Небезынтересно сопоставить эту мысль с раздумьями Пушкина в «Разговоре с англичанином», написанном в 1834 году. «Подле меня в карете сидел англичанин, человек лет тридцати шести. Я обратился к нему с вопросом: что может быть несчастнее русского крестьянина? Англичанин. Английский крестьянин. Я. Как? Свободный англичанин, по вашему мнению, несчастнее русского? Он. Что такое свобода? Я. Свобода есть возможность поступать по своей воле. Он. Следственно, свободы нет нигде — ибо везде есть или законы, или естественные препятствия».
— Неудобно спорить с классиками, но, по-моему, это обыкновенное оправдание рабства! — прокомментировал Кот. — И вообще оба меняли взгляды как перчатки: вначале горели свободою, когда сердца были для чести живы, потом постарели, набрались ума-разума…
Гены английского свободолюбия пока не открыты, и можно утешаться тем, что дело это наживное: поживи несколько веков в условиях законности и уважения к правам человека — поневоле «выдавишь из себя раба» и станешь свободным (относительно, естественно, ибо власть закона покрепче диктатуры произвола). А может, и не несколько веков? Может, нация заражается свободой мгновенно? Что за огонь кипел в крови во время Февральской и Октябрьской революций? Почему в процессе перестройки вроде бы пугливый и забитый народ вдруг оказался свободным? Но у нас свобода не имеет границ и напоминает волюшку (пока не появился новый Иосиф Виссарионович), а у англичан она идет под ручку с ЗАКОНОПОСЛУШАНИЕМ.

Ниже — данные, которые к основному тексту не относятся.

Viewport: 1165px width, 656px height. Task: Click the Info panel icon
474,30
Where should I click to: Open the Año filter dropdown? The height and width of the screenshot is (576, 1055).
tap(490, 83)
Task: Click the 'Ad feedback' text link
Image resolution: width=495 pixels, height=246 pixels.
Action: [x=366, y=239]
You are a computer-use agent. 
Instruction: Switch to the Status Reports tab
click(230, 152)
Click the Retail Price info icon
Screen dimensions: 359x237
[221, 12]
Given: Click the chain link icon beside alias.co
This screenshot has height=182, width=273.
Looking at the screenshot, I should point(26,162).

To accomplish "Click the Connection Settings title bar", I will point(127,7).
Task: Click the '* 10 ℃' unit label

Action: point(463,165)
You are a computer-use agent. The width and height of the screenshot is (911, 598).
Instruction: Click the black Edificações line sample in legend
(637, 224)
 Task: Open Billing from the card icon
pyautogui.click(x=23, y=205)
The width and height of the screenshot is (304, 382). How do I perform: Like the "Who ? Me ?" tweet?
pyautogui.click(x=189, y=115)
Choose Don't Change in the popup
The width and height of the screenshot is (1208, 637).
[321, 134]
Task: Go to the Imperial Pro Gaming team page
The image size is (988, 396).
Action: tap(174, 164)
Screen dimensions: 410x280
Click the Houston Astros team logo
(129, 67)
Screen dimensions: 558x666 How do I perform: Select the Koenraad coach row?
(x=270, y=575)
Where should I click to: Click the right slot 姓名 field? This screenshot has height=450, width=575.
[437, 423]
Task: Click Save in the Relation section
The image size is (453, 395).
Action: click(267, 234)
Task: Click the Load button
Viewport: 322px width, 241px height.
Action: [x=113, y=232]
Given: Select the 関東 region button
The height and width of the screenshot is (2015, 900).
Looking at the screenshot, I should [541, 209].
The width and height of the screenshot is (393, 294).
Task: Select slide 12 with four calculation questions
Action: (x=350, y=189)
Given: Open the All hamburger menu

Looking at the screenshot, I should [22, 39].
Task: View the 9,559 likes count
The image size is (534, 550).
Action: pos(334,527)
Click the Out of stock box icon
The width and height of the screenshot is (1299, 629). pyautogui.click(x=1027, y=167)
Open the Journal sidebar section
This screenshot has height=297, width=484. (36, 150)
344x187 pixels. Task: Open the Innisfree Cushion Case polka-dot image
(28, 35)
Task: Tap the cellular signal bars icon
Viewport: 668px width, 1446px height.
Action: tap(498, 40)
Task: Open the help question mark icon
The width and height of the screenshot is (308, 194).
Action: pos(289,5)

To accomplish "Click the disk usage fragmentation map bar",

Демократия в ГайдпаркеЕще римский историк Корнелий Тацит подметил, что жители британских островов «подчиняются дани, оброку и другим аналогам Империи с радостной готовностью при условии, что не будет злоупотреблений, это они остро ненавидят, ибо привыкли к покорности, но не к рабству».
Как писал наблюдательный немец Блох, «уважение к закону является источником национальной гордости, которая есть у каждого англичанина. В литературе и общественной жизни голос английской национальной гордости присутствует постоянно. В шовинизме Джон Буль оставляет позади себя другие народы».
Примечателен, хотя и не бесспорен, сравнительный анализ, сделанный знаменитыми учеными Гербертом Каном и Норманом Винером, которые проводят различия, с одной стороны, между древними римлянами и американцами, с другой — древними греками и западноевропейцами (вспомним рассуждения Гарольда Макмиллана). У первой категории власть пользуется безусловным уважением, у второй вызывает подозрение, у первой во главе угла — закон, у второй — личность, первые восхищаются великими людьми, у вторых они вызывают скепсис, первые отвергают дилетантство, вторые находят, что оно приличествует любому образованному человеку, первые считают свободное время пороком, вторые — целью жизни.